With Rainbow being the studio album which would fulfil her recording contract with Sony and allow her to leave a label and the clutches of her husband, maybe she phoned it in and didn't give a fuck. If she did, Mariah's phone-in is still better than some bitches giving their all on their best day. But I wish Mariah had really stuck to a narrative instead of this 'A lil' bit of this, that and this' approach that led to Rainbow becoming what it did. I genuinely wish we'd gotten more of the songs which touched on Mariah's pain, as they're the most compelling songs on the album. But instead we just hop, skip and jump over that and it's like 'OH LOOK, A RAINBOW'. No bitch. Gimme the rain and the storms too.

Rainbow is a cute album for what it is, but it's not the envelope pushing album that I'm used to from Mariah, although it had the potential to have been. The end result is overwhelmingly safe. And given the talents of Mariah as a vocalist and songwriter, and the sheer amount of songwriting and production talent amassed for this album, it should have been a far more exciting album. In place of Walter Afanasieff we've got the legendary duo David Foster and Diane Warren, in addition to fellow legends Jimmy Jam & Terry Lewis. We've got Jermaine Dupri back in the mix after being absent for Butterfly, with an up and coming Bryan-Michael Cox. DJ Clue who was huge and shouting over everybody's records at the time.

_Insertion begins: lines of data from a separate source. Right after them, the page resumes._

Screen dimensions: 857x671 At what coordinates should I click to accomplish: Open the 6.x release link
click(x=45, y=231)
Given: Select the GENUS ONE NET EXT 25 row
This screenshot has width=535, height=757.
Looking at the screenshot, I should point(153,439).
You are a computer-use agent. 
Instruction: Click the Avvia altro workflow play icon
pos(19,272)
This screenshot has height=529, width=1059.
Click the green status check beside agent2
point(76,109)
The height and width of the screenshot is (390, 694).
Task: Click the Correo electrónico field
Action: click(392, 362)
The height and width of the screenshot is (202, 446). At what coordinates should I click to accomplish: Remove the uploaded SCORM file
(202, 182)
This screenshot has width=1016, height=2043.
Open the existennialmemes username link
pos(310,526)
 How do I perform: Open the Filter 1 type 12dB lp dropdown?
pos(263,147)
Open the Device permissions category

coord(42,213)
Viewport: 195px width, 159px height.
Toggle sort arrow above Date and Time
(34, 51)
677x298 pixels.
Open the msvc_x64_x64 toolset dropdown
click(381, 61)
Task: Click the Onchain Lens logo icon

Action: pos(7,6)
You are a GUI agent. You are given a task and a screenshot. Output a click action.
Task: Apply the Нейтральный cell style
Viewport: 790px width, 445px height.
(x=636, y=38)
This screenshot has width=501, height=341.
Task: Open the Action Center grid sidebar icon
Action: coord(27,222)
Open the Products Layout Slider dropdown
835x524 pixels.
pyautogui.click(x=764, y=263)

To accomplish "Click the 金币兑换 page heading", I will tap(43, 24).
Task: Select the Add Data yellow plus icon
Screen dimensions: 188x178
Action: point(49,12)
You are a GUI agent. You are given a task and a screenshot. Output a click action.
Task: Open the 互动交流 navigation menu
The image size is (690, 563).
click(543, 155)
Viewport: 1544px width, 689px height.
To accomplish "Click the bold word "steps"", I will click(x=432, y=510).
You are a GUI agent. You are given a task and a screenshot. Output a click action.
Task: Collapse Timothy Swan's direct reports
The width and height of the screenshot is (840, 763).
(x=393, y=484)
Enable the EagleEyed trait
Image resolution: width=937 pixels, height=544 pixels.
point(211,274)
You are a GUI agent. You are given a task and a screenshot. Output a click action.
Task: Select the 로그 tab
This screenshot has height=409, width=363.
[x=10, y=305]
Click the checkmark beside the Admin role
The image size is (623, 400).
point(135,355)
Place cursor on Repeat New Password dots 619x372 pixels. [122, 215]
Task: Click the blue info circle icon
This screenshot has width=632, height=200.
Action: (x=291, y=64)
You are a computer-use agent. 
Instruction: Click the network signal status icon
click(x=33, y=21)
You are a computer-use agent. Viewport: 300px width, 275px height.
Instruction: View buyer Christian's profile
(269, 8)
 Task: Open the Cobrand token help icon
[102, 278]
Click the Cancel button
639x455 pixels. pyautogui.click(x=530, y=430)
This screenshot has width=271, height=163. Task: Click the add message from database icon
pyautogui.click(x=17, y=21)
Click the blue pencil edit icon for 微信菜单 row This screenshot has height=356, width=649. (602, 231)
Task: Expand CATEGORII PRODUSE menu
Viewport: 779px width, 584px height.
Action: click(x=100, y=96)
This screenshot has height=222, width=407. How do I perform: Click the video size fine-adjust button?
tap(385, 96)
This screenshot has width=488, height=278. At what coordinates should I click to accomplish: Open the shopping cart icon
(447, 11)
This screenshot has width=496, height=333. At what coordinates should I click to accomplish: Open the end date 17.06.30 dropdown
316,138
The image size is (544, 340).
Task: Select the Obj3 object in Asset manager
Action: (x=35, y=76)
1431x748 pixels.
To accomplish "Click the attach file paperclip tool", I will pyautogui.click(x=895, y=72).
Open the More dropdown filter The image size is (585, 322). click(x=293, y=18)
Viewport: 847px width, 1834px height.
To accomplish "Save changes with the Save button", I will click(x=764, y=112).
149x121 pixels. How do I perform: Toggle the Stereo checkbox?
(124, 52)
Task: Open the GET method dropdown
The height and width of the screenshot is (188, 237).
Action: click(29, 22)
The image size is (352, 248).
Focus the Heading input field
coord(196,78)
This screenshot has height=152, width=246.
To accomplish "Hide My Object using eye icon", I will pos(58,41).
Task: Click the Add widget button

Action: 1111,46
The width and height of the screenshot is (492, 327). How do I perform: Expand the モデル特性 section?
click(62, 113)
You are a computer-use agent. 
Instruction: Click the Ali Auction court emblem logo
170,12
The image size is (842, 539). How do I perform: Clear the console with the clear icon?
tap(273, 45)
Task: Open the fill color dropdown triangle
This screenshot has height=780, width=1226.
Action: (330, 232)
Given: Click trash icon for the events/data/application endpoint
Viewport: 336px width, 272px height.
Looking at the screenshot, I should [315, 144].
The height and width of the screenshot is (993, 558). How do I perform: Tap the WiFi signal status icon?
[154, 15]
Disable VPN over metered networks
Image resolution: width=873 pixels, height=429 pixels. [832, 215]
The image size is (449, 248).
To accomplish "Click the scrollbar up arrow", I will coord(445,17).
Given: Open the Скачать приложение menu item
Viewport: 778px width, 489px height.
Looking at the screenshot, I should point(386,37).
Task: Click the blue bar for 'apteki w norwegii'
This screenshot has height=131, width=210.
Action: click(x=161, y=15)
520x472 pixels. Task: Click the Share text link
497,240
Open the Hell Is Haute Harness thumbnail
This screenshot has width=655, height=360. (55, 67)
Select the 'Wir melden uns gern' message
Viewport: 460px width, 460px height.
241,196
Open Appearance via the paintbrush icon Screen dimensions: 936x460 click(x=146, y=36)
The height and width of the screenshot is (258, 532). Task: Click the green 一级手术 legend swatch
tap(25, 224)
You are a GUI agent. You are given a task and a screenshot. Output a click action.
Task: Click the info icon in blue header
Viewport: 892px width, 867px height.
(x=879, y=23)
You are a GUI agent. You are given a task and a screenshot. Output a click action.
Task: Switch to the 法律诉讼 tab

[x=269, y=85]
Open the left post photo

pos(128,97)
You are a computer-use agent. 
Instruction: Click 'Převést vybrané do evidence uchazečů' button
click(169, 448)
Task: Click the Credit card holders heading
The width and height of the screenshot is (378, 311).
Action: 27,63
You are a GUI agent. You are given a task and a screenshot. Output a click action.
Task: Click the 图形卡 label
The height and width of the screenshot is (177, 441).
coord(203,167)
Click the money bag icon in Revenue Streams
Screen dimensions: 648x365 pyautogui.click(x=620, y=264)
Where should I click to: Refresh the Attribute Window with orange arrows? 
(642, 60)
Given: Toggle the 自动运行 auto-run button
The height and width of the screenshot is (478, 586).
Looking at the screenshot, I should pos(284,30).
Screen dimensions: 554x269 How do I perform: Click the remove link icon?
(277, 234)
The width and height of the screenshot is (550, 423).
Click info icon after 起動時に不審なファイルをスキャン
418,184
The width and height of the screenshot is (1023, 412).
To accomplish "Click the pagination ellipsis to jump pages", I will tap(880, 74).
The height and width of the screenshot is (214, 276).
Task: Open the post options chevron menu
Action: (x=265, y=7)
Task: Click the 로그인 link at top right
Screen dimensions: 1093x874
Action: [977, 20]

And Real Housewife of Atlanta Kandi Burruss and She'kspere, who were two of the most prolific songwriting and production talents of the early noughts, who were shaping US radio with hits like TLC's "No Scrubs" and Destiny's Child's "Bills, Bills, Bills". And yet...we ended up with an album which feels like a whimper more than the bang it should have been.

Mariah was always going to have a tough time with this album. Not just because it was following an album that many still regard as one of her best, but because of the point that Mariah was at in her career, and the image she'd built for herself as being the paragon of all things good cute, nice and scented like sugar and spice. There was still so much hurt being experienced in her life, but rather than channel it all into music, we got a projection of where Mariah wanted us to see her as opposed to a look at where she was.

Of course, Mariah's traumas aren't ours to see until she sees decides, and there's always been a veil that Mariah's put between the persona we see and the totality of her personal life. But I wish there was just a bit more honesty and consistency in this album, and that Mariah truly chronicled her journey down the yellow brick road that led her to find her place somewhere over the rainbow.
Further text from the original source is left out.